Nat 52 nov_09 Víctor Lenore
Hay un crítico de cine español, detractor de Alejandro Amenábar, que suele machacar sus películas explicando que es “un simple artesano”. Valga esto como ejemplo del carácter peyorativo que tiene el término para mucha gente, sobre todo en los estratos más “molones” de nuestra prensa cultural. Los críticos de música popular suelen llamar artesanos a esos grupos que no inventan la pólvora, pero son capaces de hacer un disco bonito, ya sea el primero de Counting Crows, el tercero de Tachenko o el último de Rubén Blades (por citar tres ejemplos bien distintos). Más claro: Elvis Costello tiene estatus de genio, mientras Nick Lowe se queda en artesano por no darse tantas ínfulas, ni exhibir tanto su ingenio, ni saltar entre registros -de Wendy James a Deutsche Grammophon- como pedro por su casa. La palabra “artesano”, en general, se considera un premio de consolación para quienes respetan las reglas del oficio y no llegan a “talento con mayúscula”.
Richard Sennett, estudioso de conflictos laborales, ha escrito “El artesano” (Anagrama, 2008) para combatir otros prejuicios. Es un ensayo claro y contundente que defiende las ventajas del trabajo colectivo frente al individual. En la página 356 resume bien su enfoque: “El lector perspicaz habrá advertido que la palabra “creatividad” aparece lo menos posible en este libro. Eso se debe a que dicho término lleva implícita una gran carga romántica, la del misterio de la inspiración y las reivindicaciones del genio”. Estamos, justamente, ante el debate que Nativa ha sacado a la palestra en los últimos tiempos. Sennett repasa la historia de los talleres artesanales y describe sus mecanismos de transmisión de conocimiento. Allí se daba un diálogo entre generaciones (maestro, oficial, aprendiz) que sirvió para perfeccionar, sin prisa pero sin pausa, muchos saberes prácticos.
Los lectores de temperamento más artístico quizá se estén preguntando “¿y qué pasa entonces con la libertad individual?” El libro responde con casos reales: por ejemplo, el del escultor Benvenuto Cellini (1500-1571), que abandonó el gremio del aquilatamiento y los metales creyendo que ganaría autonomía. El resultado fue que se volvió más dependiente de los caprichos de sus mecenas. El libro aporta también reflexiones de rabiosa actualidad: “La moderna ideología de gestión empresarial urge a trabajar creativamente y demostrar originalidad, incluso a los empleados de nivel más bajo”. El mercado busca reforzar la competitividad, en detrimento de la cooperación. El resultado lo sufrimos cada día: un entorno laboral frío y frustrante, que dispara los niveles de ansiedad.

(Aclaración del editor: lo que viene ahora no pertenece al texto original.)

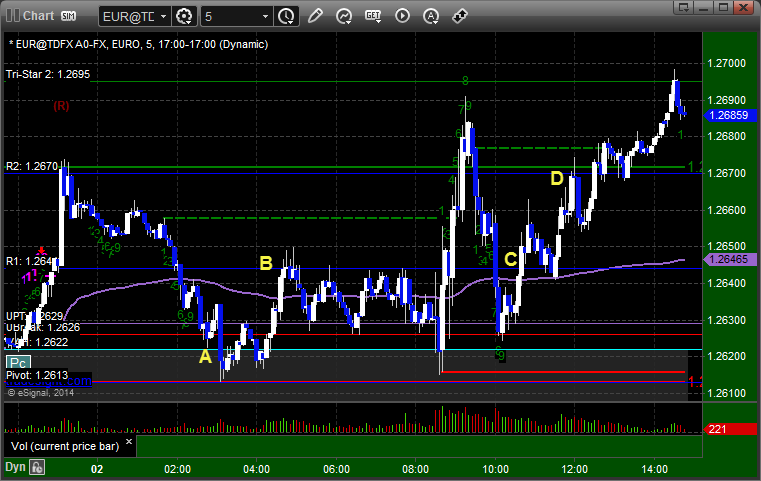Click the bar replay play icon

El culto al “yo” campa a sus anchas en el pop actual: basta ver los primeros planos idealizados en las portadas de los discos o esos concursantes de “Operación Triunfo” que dicen sentirse artistas “porque ya escribo mis propias canciones” (como si Elvis Presley o Diamanda Galás lo fueran menos cuando cantan las de otros). La modestia, el estudio de la tradición y el trabajo en equipo no son valores alza. Ahora se me viene a la cabeza Nacho Vegas: muchos periodistas ven sus discos en solitario como un filete, mientras que su aporte al proyecto folk Lucas 15 se percibe más bien como simple guarnición (cuando en realidad no tiene nada que envidiar a sus álbumes más aclamados). No sigo que no queda espacio. ¿Impresión general tras leer “El artesano”? Dan ganas de hacer una colecta para que Sennett escriba una apéndice con ejemplos de la historia de la música popular. Seguro que trituraba más de un tópico.